If your RANDOM(0, 1) returns either 0 or 1, each with probability 0.5 then you can generate bits until you have enough to represent the number (b-a+1) in binary. This gives you a random number in a slightly too large range: you can test and repeat if it fails. Something like this (in Python).
def rand_pow2(bit_count):
"""Return a random number with the given number of bits."""
result = 0
for i in xrange(bit_count):
result = 2 * result + RANDOM(0, 1)
return result
def random_range(a, b):
"""Return a random integer in the closed interval [a, b]."""
bit_count = math.ceil(math.log2(b - a + 1))
while True:
r = rand_pow2(bit_count)
if a + r <= b:
return a + r
When you sum random numbers, the result is not longer evenly distributed - it looks like a Gaussian function. Look up "law of large numbers" or read any probability book / article. Just like flipping coins 100 times is highly highly unlikely to give 100 heads. It's likely to give close to 50 heads and 50 tails.
Your inclination to put the range from 0 to a-b first is correct. However, you cannot do it as you stated. This question asks exactly how to do that, and the answer utilizes unique factorization. Write m=a-b in base 2, keeping track of the largest needed exponent, say e. Then, find the biggest multiple of m that is smaller than 2^e, call it k. Finally, generate e numbers with RANDOM(0,1), take them as the base 2 expansion of some number x, if x < k*m, return x, otherwise try again. The program looks something like this (simple case when m<2^2):
int RANDOM(0,m) {
// find largest power of n needed to write m in base 2
int e=0;
while (m > 2^e) {
++e;
}
// find largest multiple of m less than 2^e
int k=1;
while (k*m < 2^2) {
++k
}
--k; // we went one too far
while (1) {
// generate a random number in base 2
int x = 0;
for (int i=0; i<e; ++i) {
x = x*2 + RANDOM(0,1);
}
// if x isn't too large, return it x modulo m
if (x < m*k)
return (x % m);
}
}
Now you can simply add a to the result to get uniformly distributed numbers between a and b.

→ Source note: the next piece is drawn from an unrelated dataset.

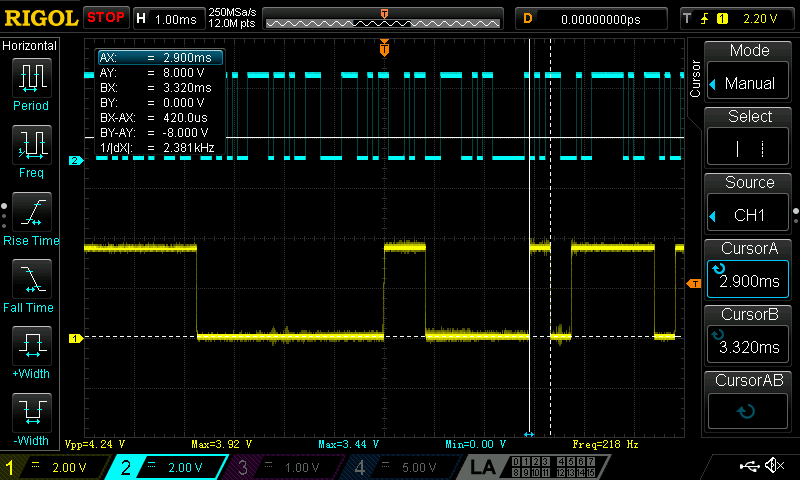This screenshot has height=480, width=800.
Task: Select the Freq measurement icon
Action: point(30,144)
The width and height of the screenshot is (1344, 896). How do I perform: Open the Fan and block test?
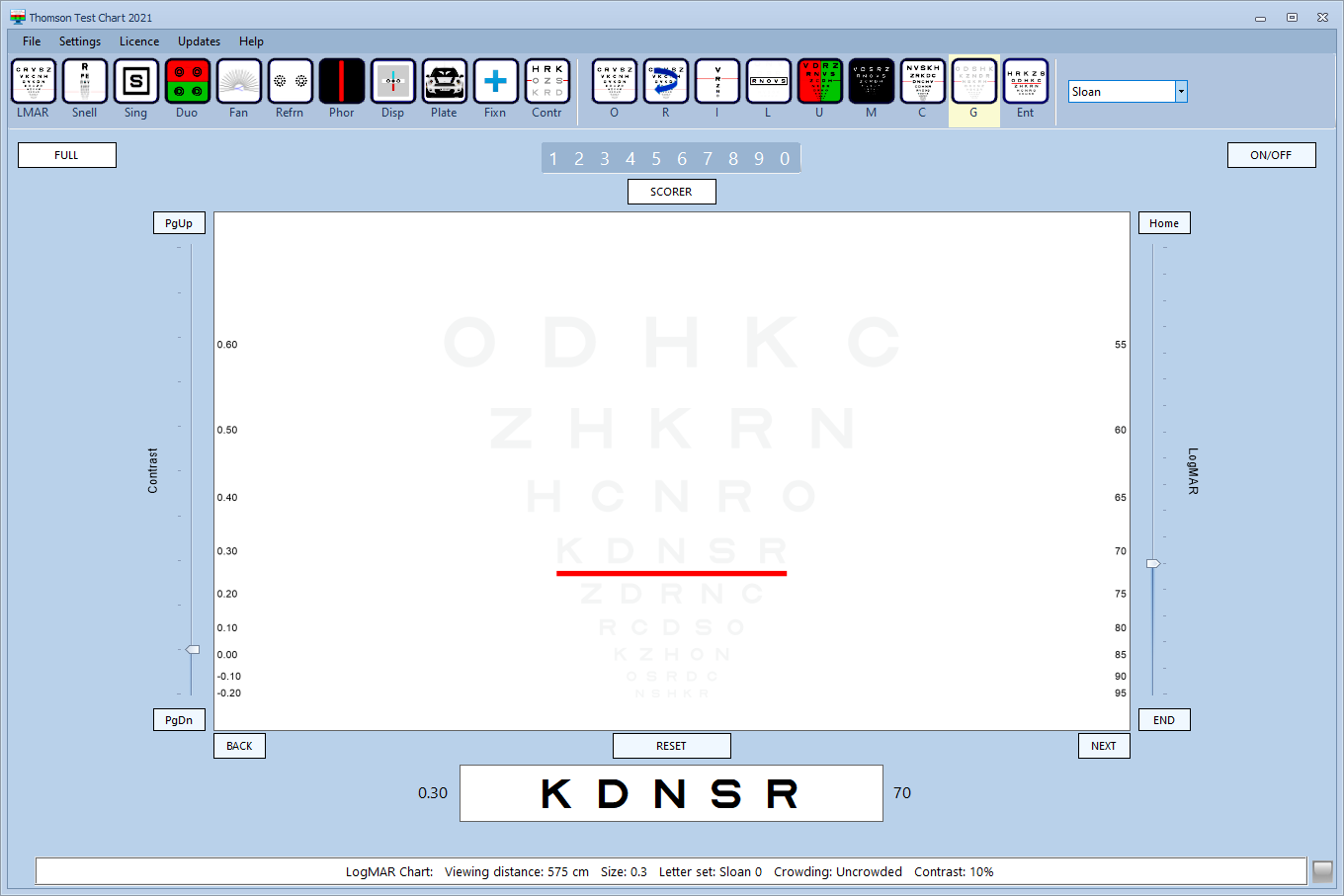(238, 82)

Divide and conquer could help us in generating a random number in range [a,b] using random(0,1). The idea is
if a is equal to b, then random number is a
Find mid of the range [a,b]
Generate random(0,1)
If above is 0, return a random number in range [a,mid] using recursion
else return a random number in range [mid+1, b] using recursion
The working 'C' code is as follows.
int random(int a, int b)
{
if(a == b)
return a;
int c = RANDOM(0,1); // Returns 0 or 1 with probability 0.5
int mid = a + (b-a)/2;
if(c == 0)
return random(a, mid);
else
return random(mid + 1, b);
}
If you have a RNG that returns {0, 1} with equal probability, you can easily create a RNG that returns numbers {0, 2^n} with equal probability.
To do this you just use your original RNG n times and get a binary number like 0010110111. Each of the numbers are (from 0 to 2^n) are equally likely.
Now it is easy to get a RNG from a to b, where b - a = 2^n. You just create a previous RNG and add a to it.
Now the last question is what should you do if b-a is not 2^n?
Good thing that you have to do almost nothing. Relying on rejection sampling technique. It tells you that if you have a big set and have a RNG over that set and need to select an element from a subset of this set, you can just keep selecting an element from a bigger set and discarding them till they exist in your subset.
So all you do, is find b-a and find the first n such that b-a <= 2^n. Then using rejection sampling till you picked an element smaller b-a. Than you just add a.